* **DATA FOR PROCESSING**:
--------------------------------

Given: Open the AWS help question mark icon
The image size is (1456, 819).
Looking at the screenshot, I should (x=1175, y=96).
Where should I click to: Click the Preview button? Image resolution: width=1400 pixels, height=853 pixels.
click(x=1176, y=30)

--------------------------------

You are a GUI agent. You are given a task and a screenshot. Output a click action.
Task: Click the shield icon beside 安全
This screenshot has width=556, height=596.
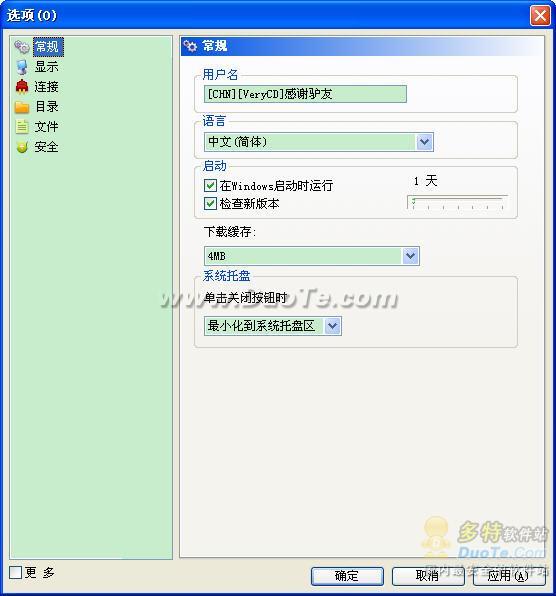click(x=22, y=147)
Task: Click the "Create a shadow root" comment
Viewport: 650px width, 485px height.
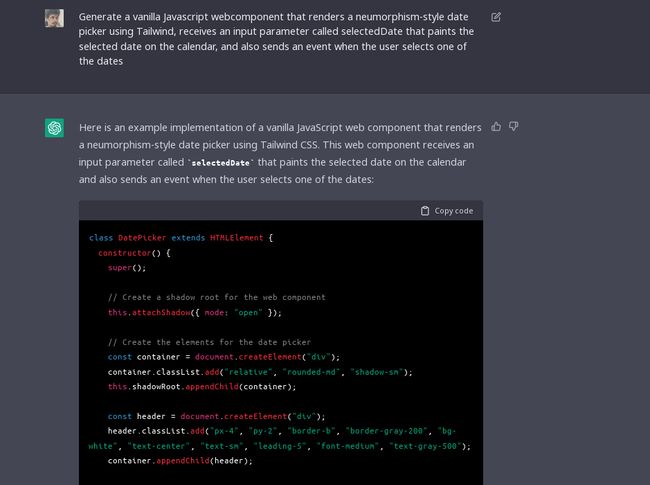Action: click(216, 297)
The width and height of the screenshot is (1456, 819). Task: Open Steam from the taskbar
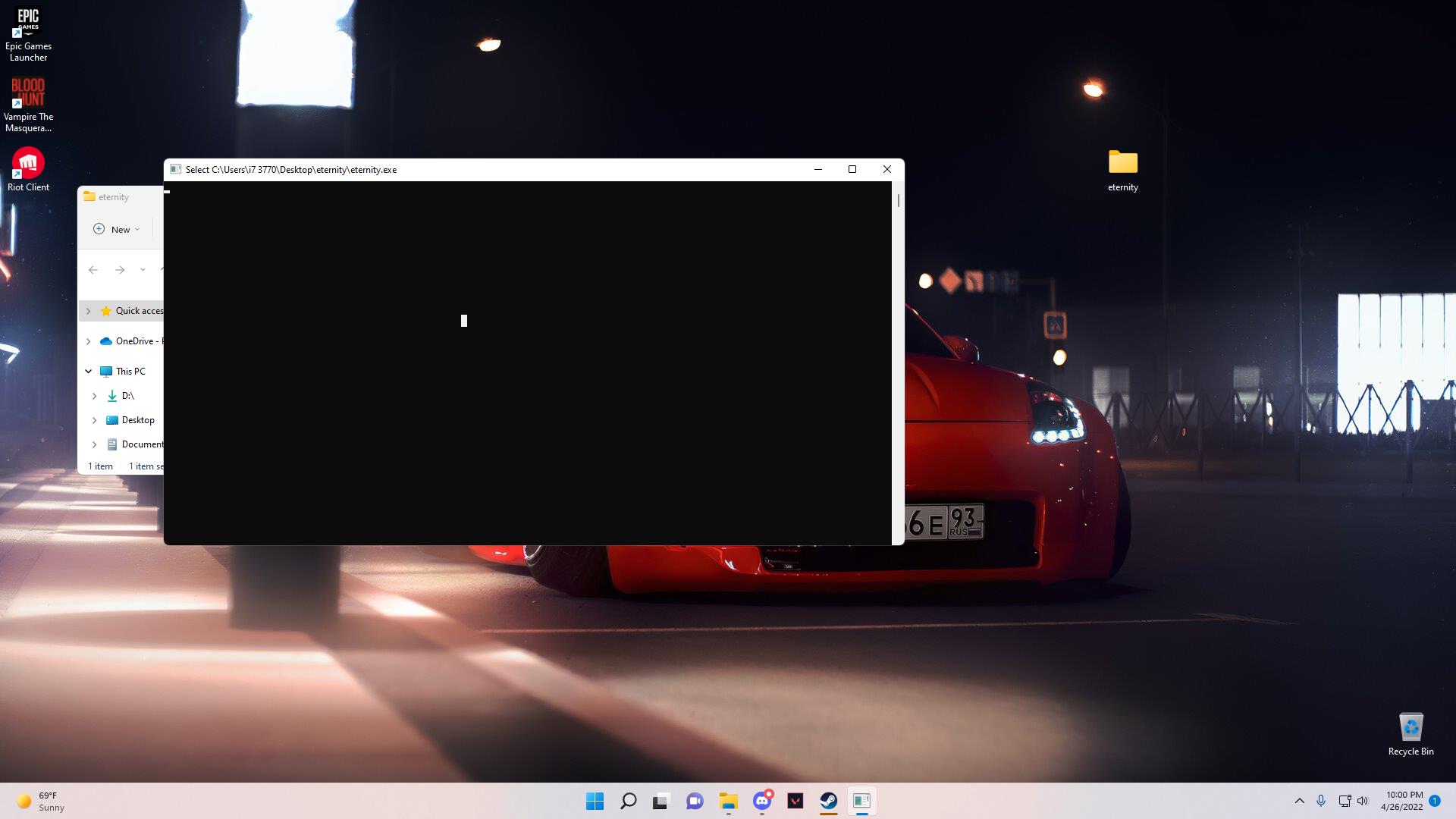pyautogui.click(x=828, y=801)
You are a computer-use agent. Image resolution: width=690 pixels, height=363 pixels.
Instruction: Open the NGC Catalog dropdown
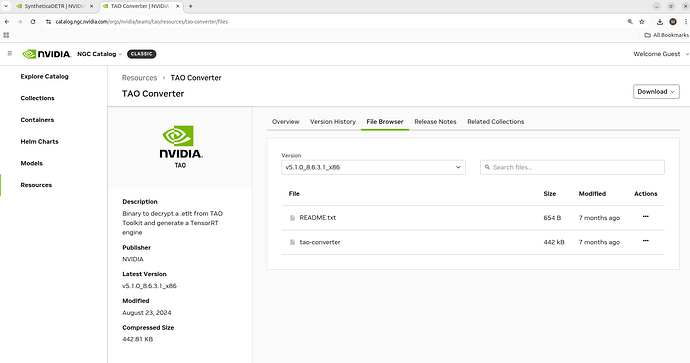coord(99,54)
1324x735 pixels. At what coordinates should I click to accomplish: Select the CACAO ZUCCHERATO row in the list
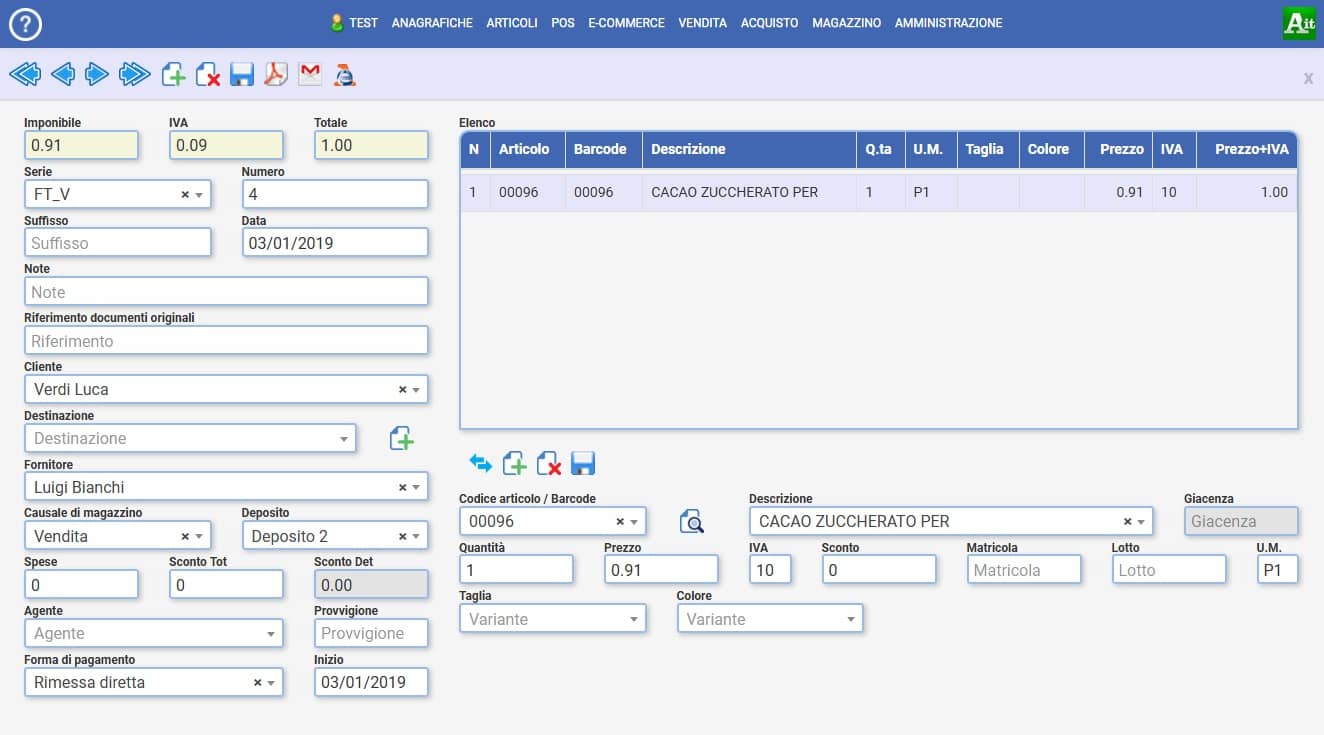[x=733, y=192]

--------------------------------

* **EXERCISE AIM**: Rewrite everything from "1324x735 pixels. At" down to "[x=733, y=192]" in the material, replacing "list" with "table" and changing nothing else. Leave the pictures out.

* **TASK RESULT**:
1324x735 pixels. At what coordinates should I click to accomplish: Select the CACAO ZUCCHERATO row in the table
[x=733, y=192]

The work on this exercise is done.